In my neighborhood, because I live less than 600 feet from the tidal zone of the Patuxent River just before it flows into the Chesapeake Bay, we have a zoning regulation that prohibits more than 25% impermeable coverage of my property. Impermeable coverage includes buildings with foundations, sidewalks, and paved driveways. It does not include non-foundationed sheds, isolated decorative rocks, and separated-brick or cobblestone walkways and driveways. That sounds, superficially, like good sense.

But is it really good sense? A family requires a certain size house and garage, and enough impermeable surface to park cars. (Most car-owners are aware of the rust problems that quickly develop on the underside of a car that's regularly parked on a permeable surface, especially grass or weeds.) This means that, in effect, you need to own at least four times the area you're going to build on. For many people, no problem, because you'd like to own that much area anyway.

But some people (non-gardeners, disabled people who can't participate in outdoor activities, etc.) could get by with less land area if the law would allow.

Now, here's the effect of requiring a certain minimum property size. Houses and businesses need to be farther apart. Driving distances are increased, thus increasing the need for more (and sometimes wider) paved roads. Fewer trips can be made by walking. More families need two or more cars, thus further increasing their own need for room to park them. Businesses need larger parking lots because higher percentages of their customers arrive by car. So, the total per-capita pavement area of the community is increased.

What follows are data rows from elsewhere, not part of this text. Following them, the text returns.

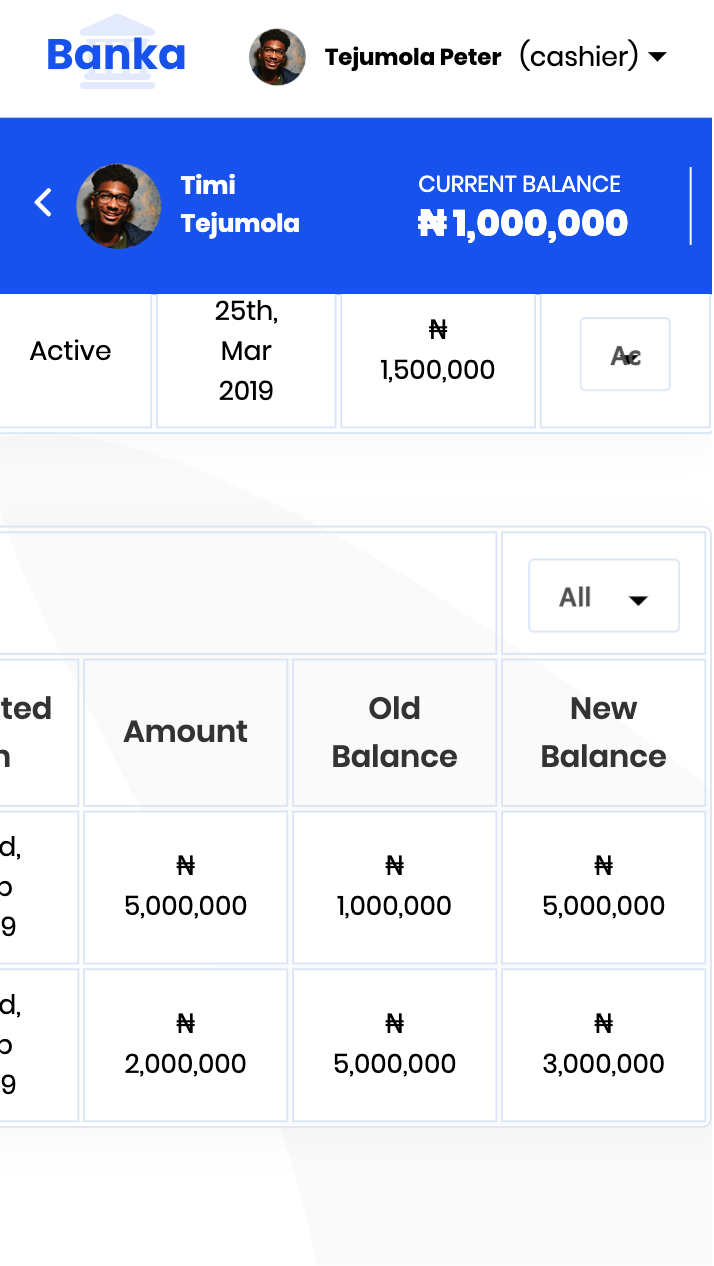Select the New Balance column header
Viewport: 714px width, 1266px height.
[x=603, y=732]
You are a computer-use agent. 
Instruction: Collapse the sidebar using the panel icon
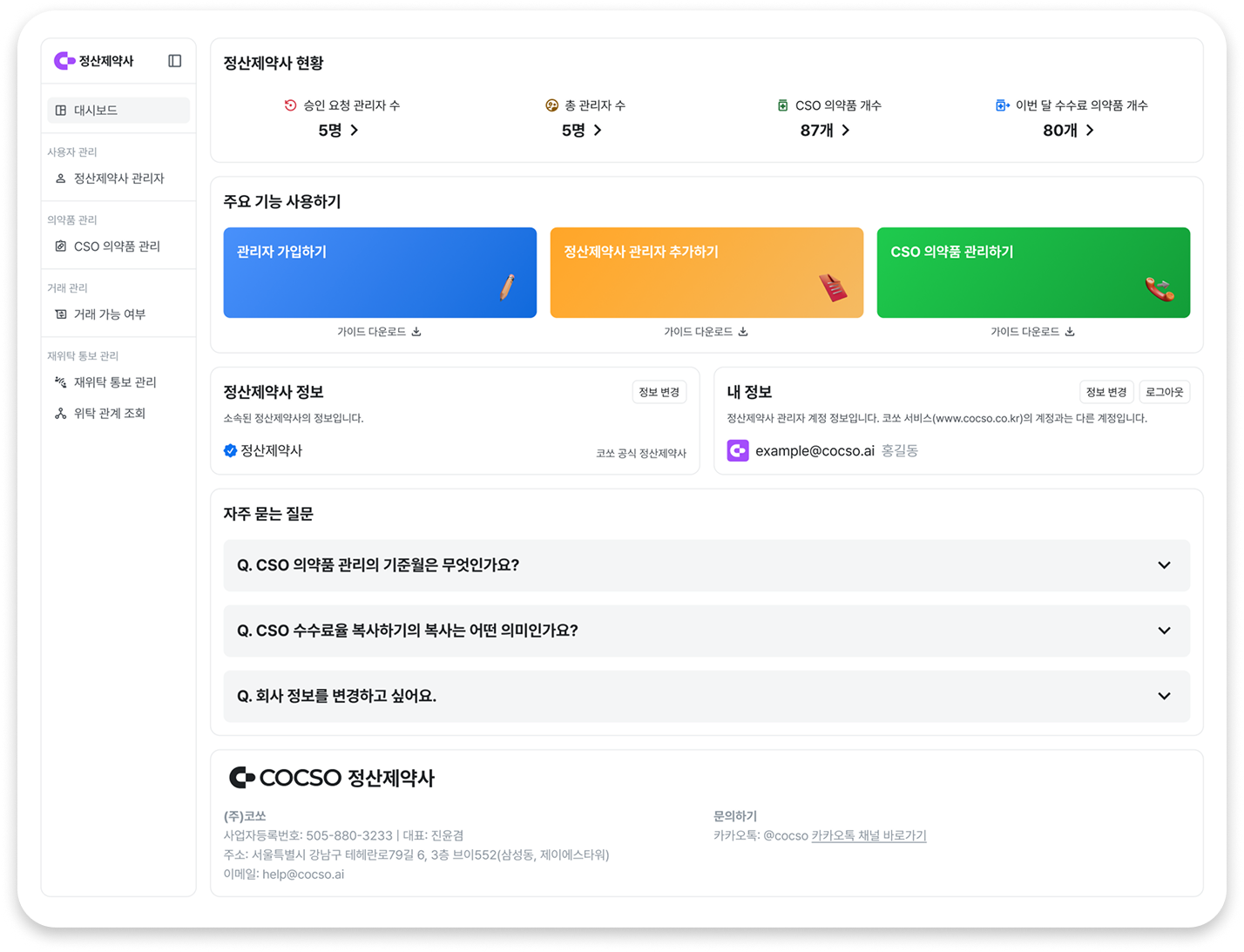[x=174, y=60]
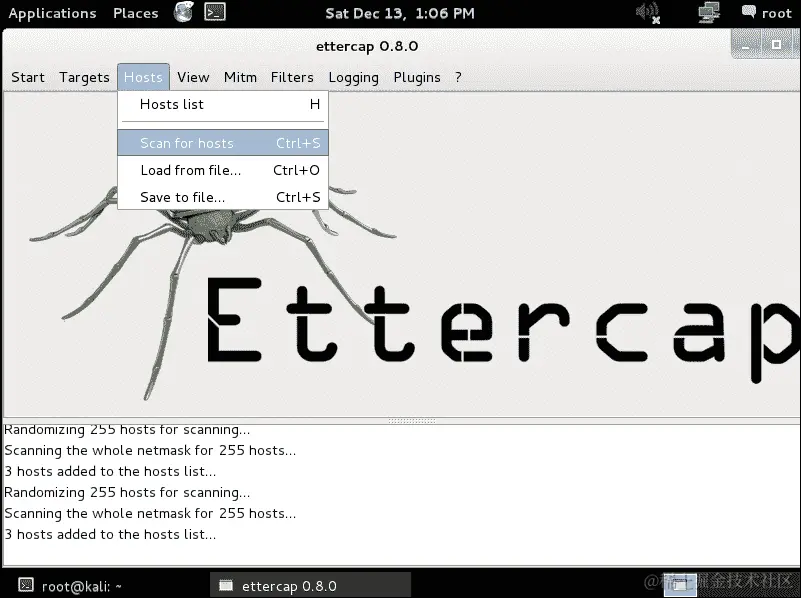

So it looks to me like the impermeable-surface restriction has backfired.

Here's another problem: over-dependence on cars for personal transportation and trucks for commercial long-haul. This demands paved roads. Even if semi-permeable pavement (far more expensive and shorter-lasting than conventional pavement) is used, the total impermeability of the pavement could be greatly decreased if as much as possible of our transportation could be done by railroads, which require very little impermeable surface for the railbeds.

What's the answer? Opinions, anybody?